Australia’s Defence Force Manual (1994) states: “Australia is responsible for ensuring that its military forces comply with the laws of armed conflict (LOAC) … All ADF [Australian Defence Force] members are responsible for ensuring that their conduct complies with LOAC.”
Australia’s LOAC Manual (2006) states:
1.1 … Commanders must be aware of their legal obligation to prevent unnecessary injury and suffering and to alleviate as much as possible the calamities of war.
1.13 … [M]embership of the armed forces requires knowledge of the LOAC.
3.1 Nations are bound by the LOAC either by way of an international agreement or under customary international law.
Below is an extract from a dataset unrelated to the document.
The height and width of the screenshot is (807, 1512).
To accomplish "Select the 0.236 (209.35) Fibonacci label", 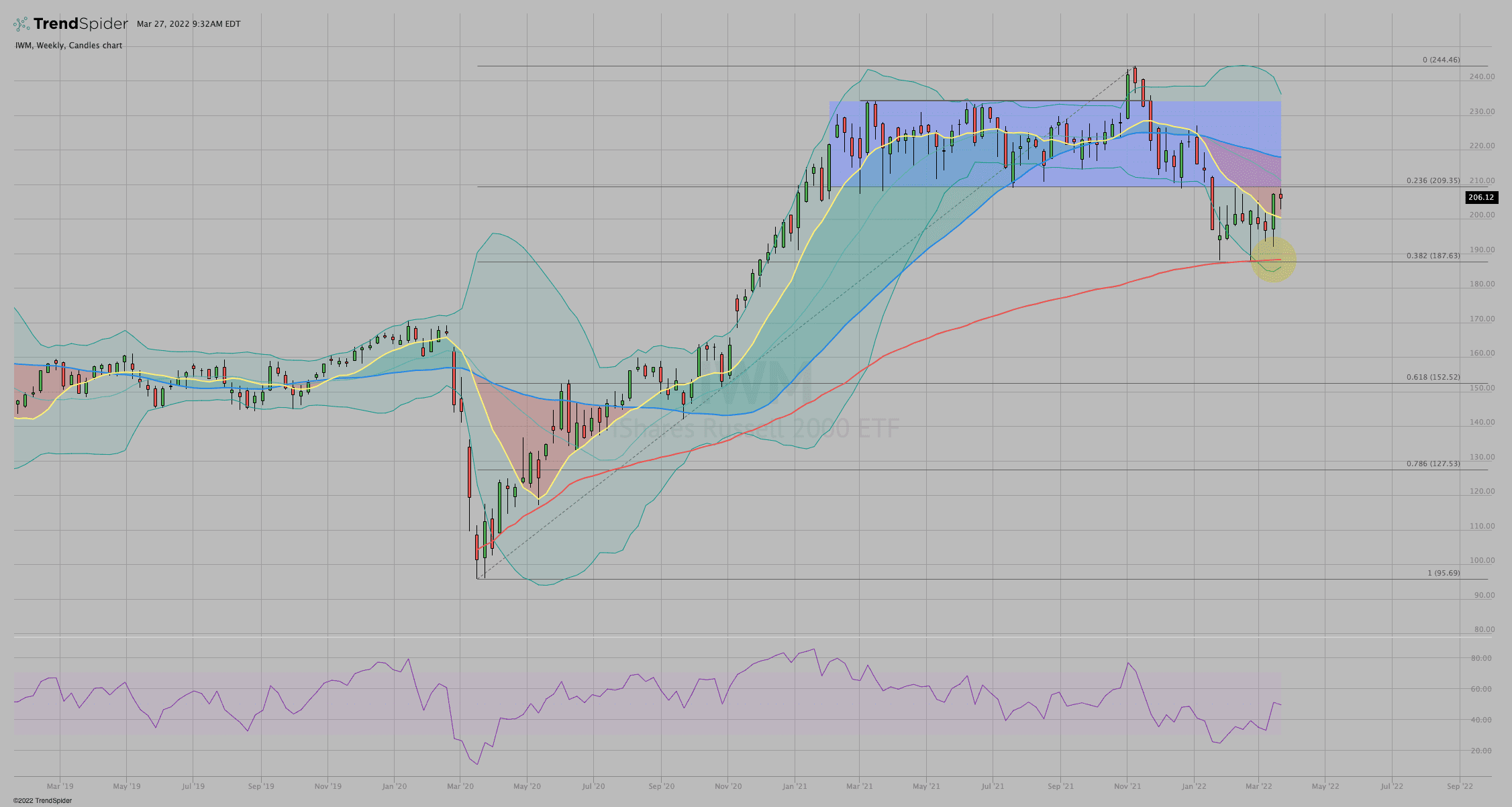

Where the LOAC is applicable in a particular conflict it is not only binding on nations but also on individuals, and in particular on the individual members of the armed forces of nations.
3.3 … The LOAC applies to any armed conflict (whether there is a declared war or not) and whether or not a state of armed conflict is recognised by all parties to the conflict. The Geneva Conventions also apply to all cases of partial or total occupation of the territory of a party to the Convention, even if that occupation meets with no armed resistance.
13.1 Australia … is responsible for ensuring that its military forces comply with the LOAC.
13.2 All ADF [Australian Defence Force] members are responsible for ensuring that their conduct complies with LOAC.
The LOAC Manual (2006) replaces both the Defence Force Manual (1994) and the Commanders’ Guide (1994).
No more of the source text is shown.